I am one of the core developers of JuliaPOMDP. The framework is a collection of algorithms and support tools for working with and solving Markov decision processes and their partially observable counterparts. It is written in Julia, and is aimed at both novices and experts in probabilistic planning and reinforcement learning.


The multi-agent deep reinforcement learning (MADRL) framework implements various multi-agent reinforcement learning environments. The framework implements multi-agent extensions of DQN, TRPO, and A3C.


Chimp is a modular framework for deep reinfrocement learning written in Python. It integrates with a number of existing deep learning frameworks (TenserFlow, Theano, Chainer) and provides a number of example models to get started.


POMDPs.jl: A Framework for Sequential Decision Making under Uncertainty

Maxim Egorov, Zachary Sunberg, Edward Balaban, Tim Wheeler, Jayesh Gupta and Mykel Kochenderfer
Journal of Machine Learning Research, 2017
POMDPs.jl is an open-source framework for solving Markov decision processes (MDPs) and partially observable MDPs (POMDPs). POMDPs.jl allows users to specify sequential decision making problems with minimal effort without sacrificing the expressive nature of POMDPs, making this framework viable for both educational and research purposes.

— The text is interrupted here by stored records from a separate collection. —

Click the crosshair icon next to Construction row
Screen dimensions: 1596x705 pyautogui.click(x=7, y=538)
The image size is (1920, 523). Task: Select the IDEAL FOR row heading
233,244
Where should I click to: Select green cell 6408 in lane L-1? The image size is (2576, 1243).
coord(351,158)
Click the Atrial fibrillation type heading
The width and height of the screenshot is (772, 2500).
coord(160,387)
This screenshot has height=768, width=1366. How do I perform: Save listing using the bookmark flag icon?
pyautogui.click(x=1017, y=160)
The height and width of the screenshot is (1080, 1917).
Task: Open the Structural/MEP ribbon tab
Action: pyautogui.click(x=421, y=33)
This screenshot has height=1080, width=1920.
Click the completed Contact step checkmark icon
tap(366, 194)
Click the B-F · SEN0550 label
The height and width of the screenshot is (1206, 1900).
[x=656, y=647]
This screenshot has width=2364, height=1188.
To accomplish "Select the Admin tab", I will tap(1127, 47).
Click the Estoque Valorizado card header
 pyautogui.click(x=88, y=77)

Target Surveillance in Adversarial Environments Using POMDPs

Maxim Egorov, Mykel Kochenderfer and Jaak Uudmae
AAAI Conference on Artificial Intelligence (AAAI), 2016
This paper introduces an extension of the target surveillance problem in which the surveillance agent is exposed to an adversarial ballistic threat. The problem is formulated as a partially observable Markov decision process. We evaluate the performance of our algorithm against humans in a target surveillance video game.

Class Projects

Multi-Agent Deep Reinforcement Learning

This work introduces a novel approach for solving reinforcement learning problems in multi-agent settings. We propose a state reformulation of multi-agent problems that allows the system state to be represented in an image-like fashion. We then apply deep reinforcement learning techniques with a convolution neural network as the Q-value function approximator to learn distributed multi-agent policies.

Deep Reinforcement Learning in POMDPs

This project introduced a novel approach of solving partially observable Markov decision processes using deep Q-Networks (DQNs). We demonstrated that DQNs can learn good policies, but require significantly more computational power. We also showed that while the Q-values converge, the policies are sensitive to small perturbations, and do not converge even after long training cycles.